FOTO BERSAMA : Komisi E berfoto bersama saat berada Pusat Pelayanan Terpadu Perempuan dan Anak Korban Kekerasan (P2TPAKK) “Rekso Dyah Utami” milik Pemprov DI Yogyakarta.(foto: tri nugrahini)
YOGYAKARTA – Komisi E DPRD Jateng pada Rabu (21/8/2024), berkesempatan mengunjungi Pusat Pelayanan Terpadu Perempuan dan Anak Korban Kekerasan (P2TPAKK) “Rekso Dyah Utami” milik Pemprov DI Yogyakarta.

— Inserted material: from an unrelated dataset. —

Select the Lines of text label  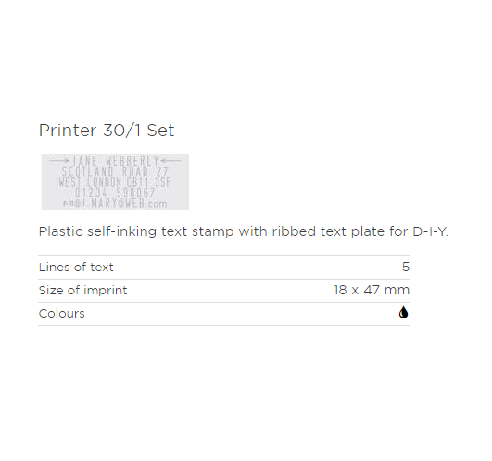pos(76,268)
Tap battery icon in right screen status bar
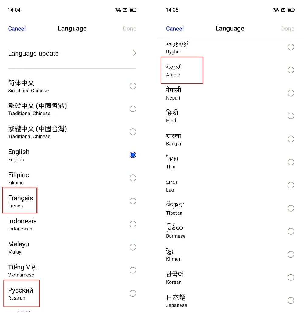 pos(291,10)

Kunjungan itu dimaksudkan untuk membahas sekaligus upaya penanganan kekerasan pada perempuan dan anak yang sedang marak terjadi. Dalam sejumlah kasus perempuan dan anak menjadi pihak yang rentan terhadap kekerasan yang dapat mengakibatkan kesengsaraan atau penderitaan baik fisik, psikis, seksual dan penelantaran.
Diungkapkan Ketua Komisi E Abdul Hamid, diakuinya untuk saat ini kasus perundungan, tindakan persekusi yang terjadi melalui media sosial sedang banyak terjadi.
“Dinas Perlindungan Anak dan Perempuan supaya dapat menghadirkan materi pemenuhan akan informasi yang tetap pada jalurnya dan bagaimana cara penanganan dan recovery yang dihadirkan kepada korban baik dari sisi psikologis dan juga sisi perlindungan hokum,“ ucapnya.
Sementara Koor Bid Kesehatan P2TPAKK “Rekso Dyah Utami” Prov. DI Yogyakarta Dr Yuliaty Iskak menerangkan, Pemprov DIY diamanatkan Pergub No 5/5019 untuk membentuk sebuah lembaga nonstruktural yang bertugas untuk menyediakan pelayanan terpadu bagi perempuan dan anak korban kekerasan di wilayah DIY.
“Sesuai amanat pergub tersebut dibentukkan Pusat Pelayanan Terpadu Perempuan dan Anak Korban Kekerasan Rekso Dyah Utami. Untuk anggaran diamdilkan dari APBD atau hibah,” jelas dia.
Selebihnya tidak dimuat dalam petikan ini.